◆ Istruzioni
Prosegua il testo sul Pnrr e sulla crescita dell'economia italiana, riprendendo subito dopo la sua ultima frase.

◆ Testo riportato

------------------------------------------------

L’analisi del Corriere che pone l’accento sull’organizzazione degli acquedotti nella nostra regione

Pubblicato il: 27/05/2024 – 11:46
Il “metodo” Pnrr, i salari bassi e il caso Calabria

Dopo l’uscita dal Covid (periodo in cui il Pil aumentò del 6% nel 2021 e del 4% nel 2022) il rimbalzo dell’economia italiana si è esaurito nel 2023 con conseguente crescita tornata quest’anno sotto l’1%. Il governo prevede più 1%, il Fondo monetario internazionale più 0,7, la Commissione europea più 0,9. È quanto viene evidenziato in una analisi del Corriere della Sera a cura di Francesco Giavazzi che sottolinea come nel 2024 la crescita dipenderà quasi esclusivamente dal Pnrr e dalla capacità del Paese di portare a termine quanto previsto dal piano. Non è però così scontato che l’effetto del Pnrr – 220 miliardi in 5 anni – si esaurisca quando finiranno gli investimenti e si attueranno le riforme. L’obiettivo principale, infatti, era quello di dare respiro all’economia per un periodo molto più lungo di 4-5 anni.

------------------------------------------------

[Voci di dati estratti]

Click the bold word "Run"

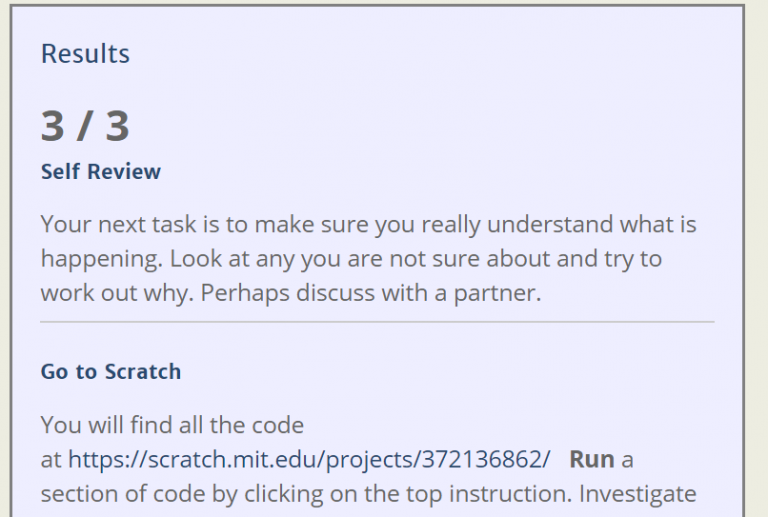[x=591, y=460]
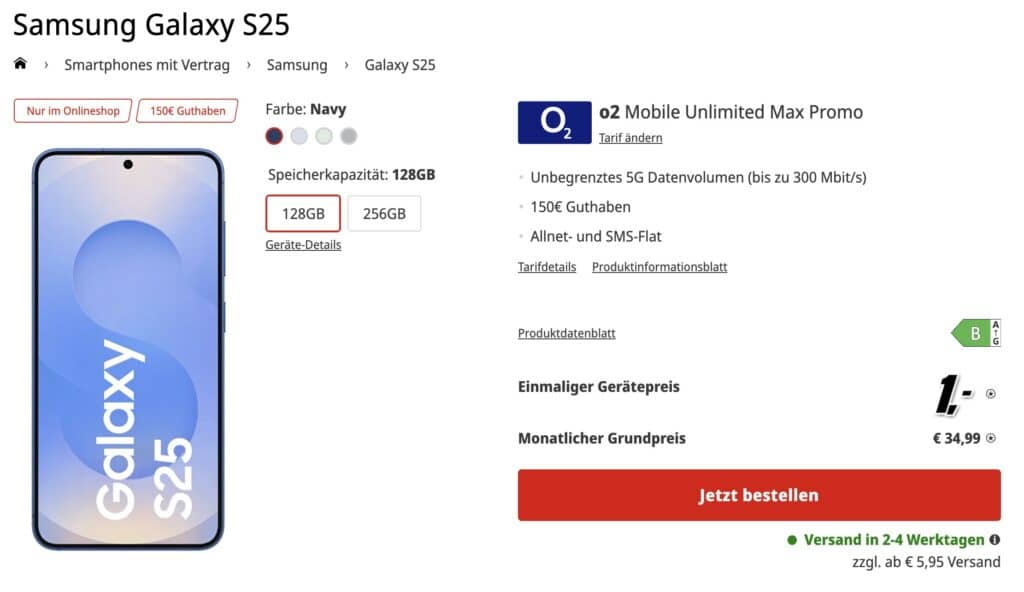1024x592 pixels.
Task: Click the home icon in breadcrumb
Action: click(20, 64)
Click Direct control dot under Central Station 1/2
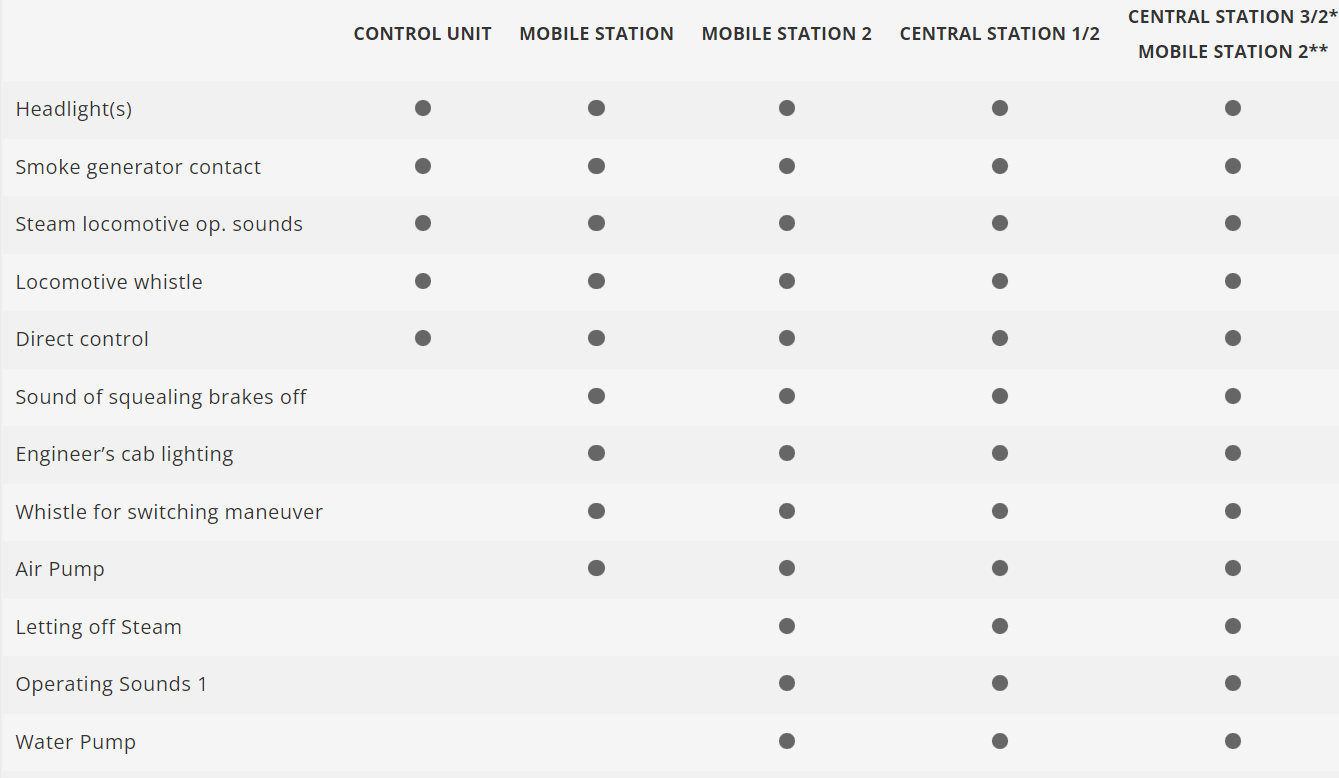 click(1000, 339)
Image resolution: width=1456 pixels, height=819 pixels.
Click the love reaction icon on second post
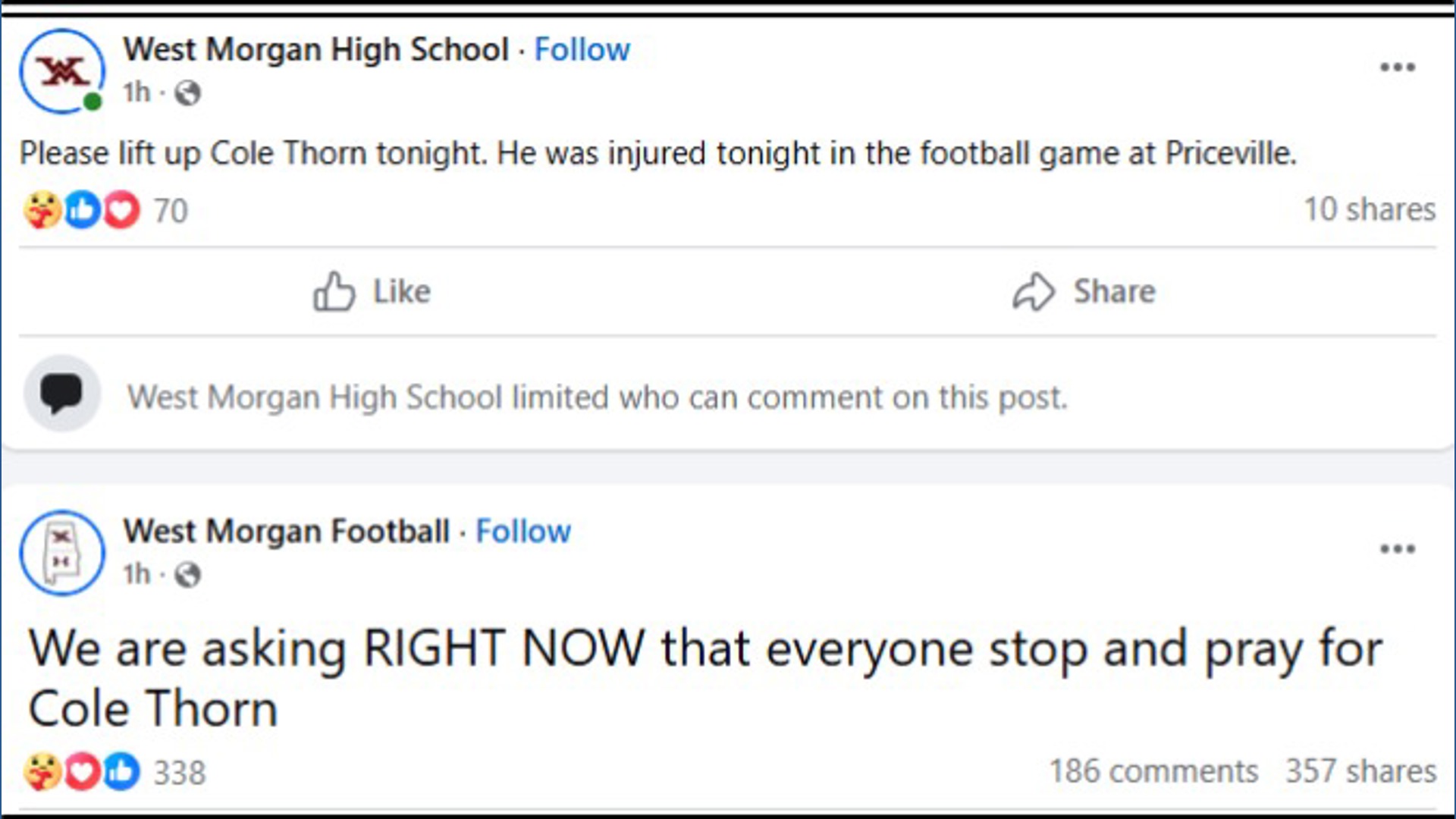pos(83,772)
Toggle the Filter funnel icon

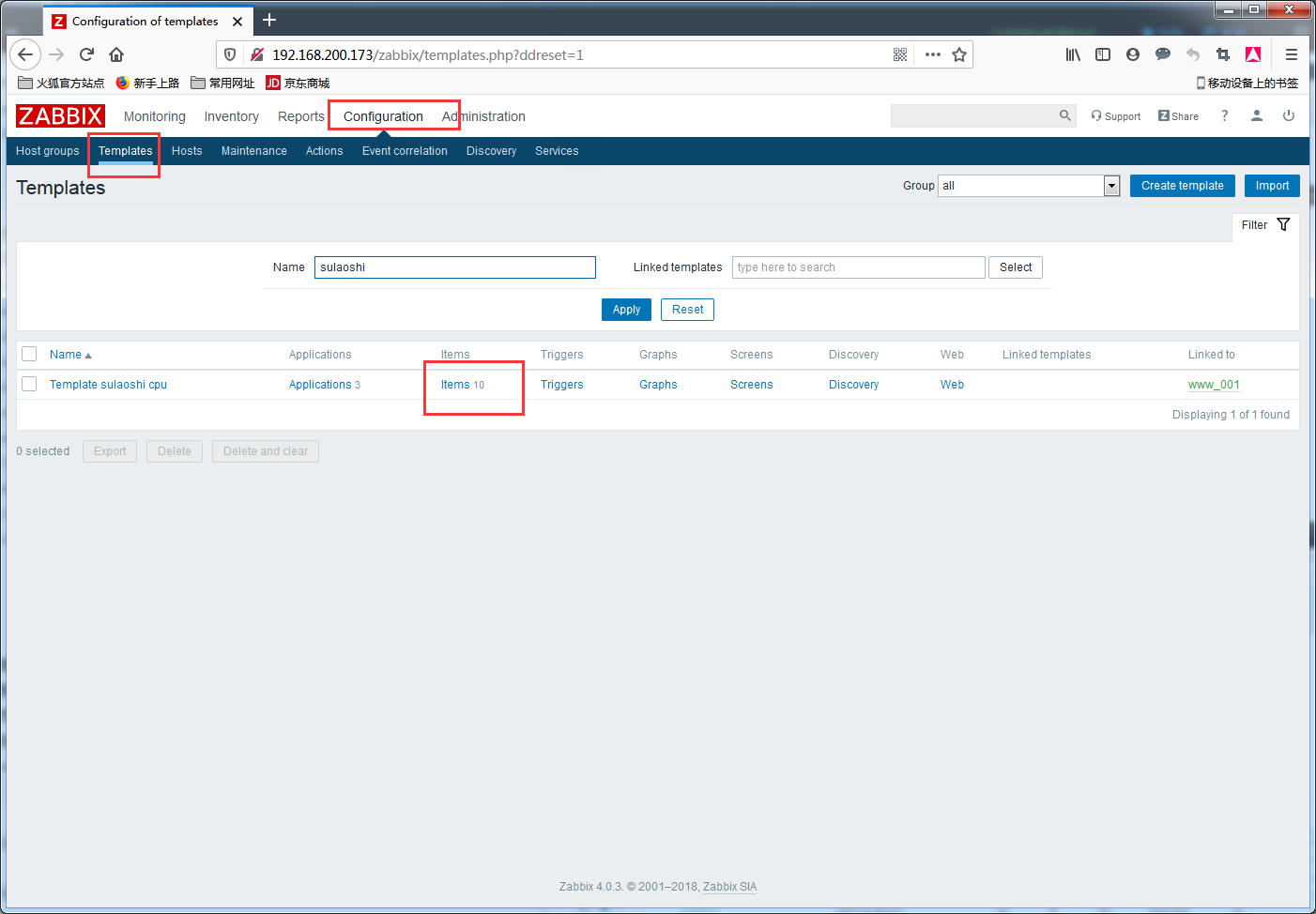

------------------------------------------------

◆ Risposta
Il Corriere della Sera pone l’accento sull’organizzazione degli acquedotti «in una regione difficile come la Calabria. L’obiettivo era razionalizzare la distribuzione dell’acqua, finora frazionata fra una moltitudine di società idriche locali, tenute in vita solo per garantire posti nei consigli di amministrazione nominati dai sindaci. Il Pnrr ha rimosso il tabù. Nel 2022 una legge regionale ha disciplinato in maniera unitaria l’organizzazione del servizio idrico e di gestione dei rifiuti urbani, creando, per entrambi, un unico ambito territoriale corrispondente al alla regione e gestito da una sola società. Ci vorrà del tempo ma la strada imboccata è quella giusta».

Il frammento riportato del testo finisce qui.